#### Consigne:
Recopiez à l'identique le passage du texte sur Sean Baker présenté ci-dessous, depuis « 17 septembre 2024 » jusqu'à « où ils vivent. ».

#### Texte fourni:
17 septembre 2024
A l’occasion de la sortie d’Anora, le film de Sean Baker primé à Cannes, ces premiers films ressortent.
Sean Baker : la norme désintégrée
Sean Baker n’est plus un inconnu et sa récente palme à Cannes, Anora, devrait attirer un public qui n’a pas encore croisé sa route. Car le bonhomme a pu décourager ou attirer le public à cause d’un fonds d’histoires à priori racoleuses, entre prostitués, acteurs porno et marginaux drogués entre autres, alors que son regard vise bien autre chose. Ce malentendu, ou plutôt mal vu, devient de plus en plus manifeste quand on s’arrête non plus sur les personnages hauts en couleur qu’il décrit, mais sur les lieux où ils vivent.
Et là, l’immensité de l’Amérique et la démesure de ses villes et banlieues brillent de lumières trop vives, saturées, pour des héros dont la chrysalide fragile se déchire, à l’instar de papillons qui ne pourront s’envoler, captés, fascinés. Les images de Baker ont un grain particulier, un grain de déjà-vu, avec des couleurs issues de la publicité, des cadrages au grand angulaire laissant beaucoup de profondeur de champ, de zones trop nettes, trop étendues, qui révèlent le vide dont elles sont faites. Il n’hésite pas d’ailleurs a utilisé un iPhone pour enregistrer les aventures de deux Queens transsexuelles dans Tangerine (2015). Ce choix n’est pas innocent. La caméra du smartphone est dopée à l’intelligence artificielle, elle triche par sa colorimétrie flatteuse et les filtres qui uniformisent la perception de ce qui est cadré, rectifiant automatiquement les bougés, fluidifiant les mouvements… Baker s’était auparavant servi d’une caméra 35 mm, obsolète aujourd’hui dans notre monde numérique, pour réaliser Starlet, en 2012. Il filmait alors les relations amicales d’une jeune femme et d’un octogénaire. La qualité visuelle renvoyait à une nostalgie cinématographique du siècle dernier, époque révolue de la personne âgée. Bref, le réalisateur s’arme d’outils pour capter non pas ce qu’il regarde, mais ce que les industries technologique et médiatique attendent de voir et veulent montrer.

#### Contenu des données:

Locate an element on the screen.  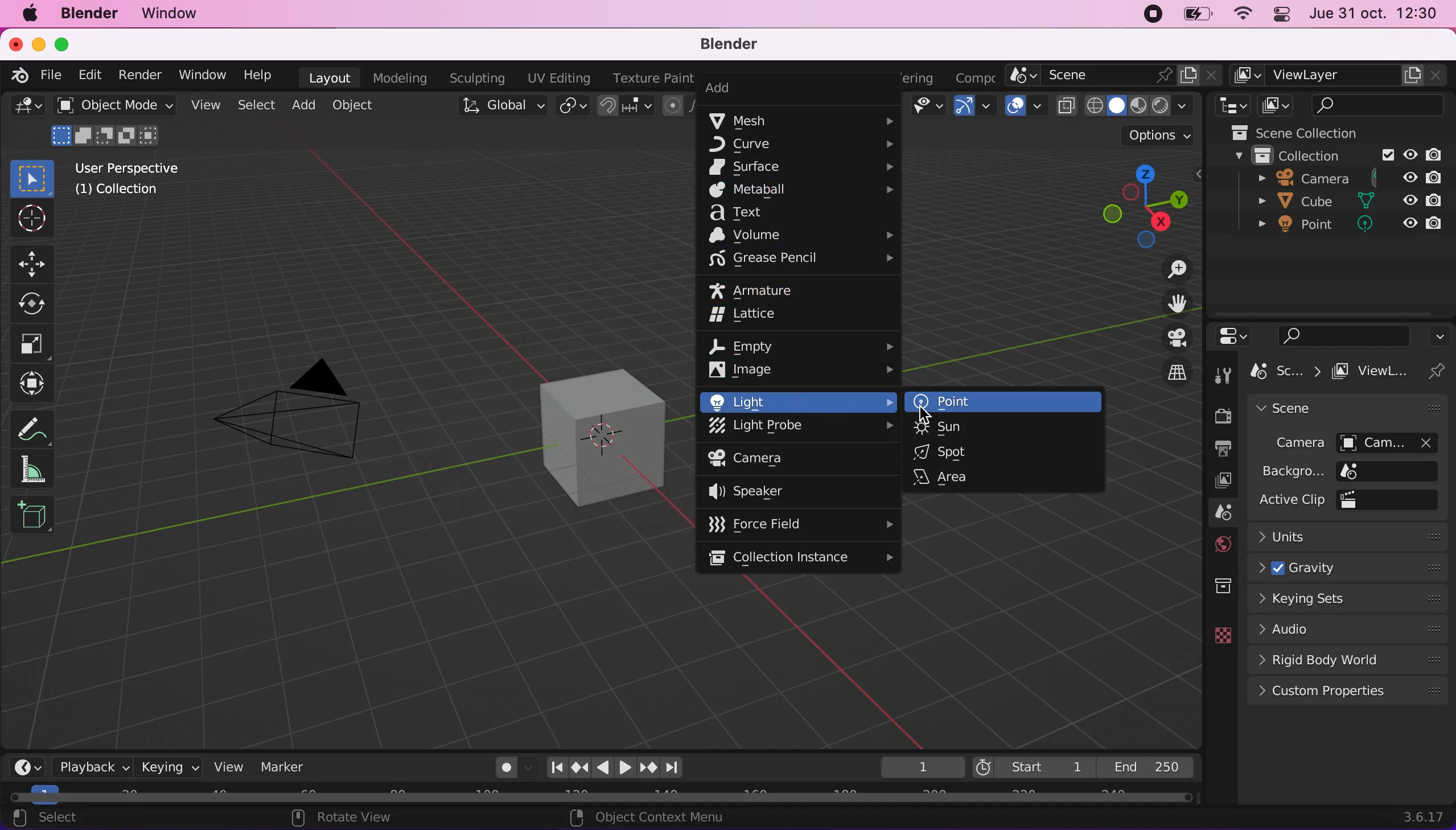
grease pencil is located at coordinates (801, 259).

#### Solution du problème:
17 septembre 2024
A l’occasion de la sortie d’Anora, le film de Sean Baker primé à Cannes, ces premiers films ressortent.
Sean Baker : la norme désintégrée
Sean Baker n’est plus un inconnu et sa récente palme à Cannes, Anora, devrait attirer un public qui n’a pas encore croisé sa route. Car le bonhomme a pu décourager ou attirer le public à cause d’un fonds d’histoires à priori racoleuses, entre prostitués, acteurs porno et marginaux drogués entre autres, alors que son regard vise bien autre chose. Ce malentendu, ou plutôt mal vu, devient de plus en plus manifeste quand on s’arrête non plus sur les personnages hauts en couleur qu’il décrit, mais sur les lieux où ils vivent.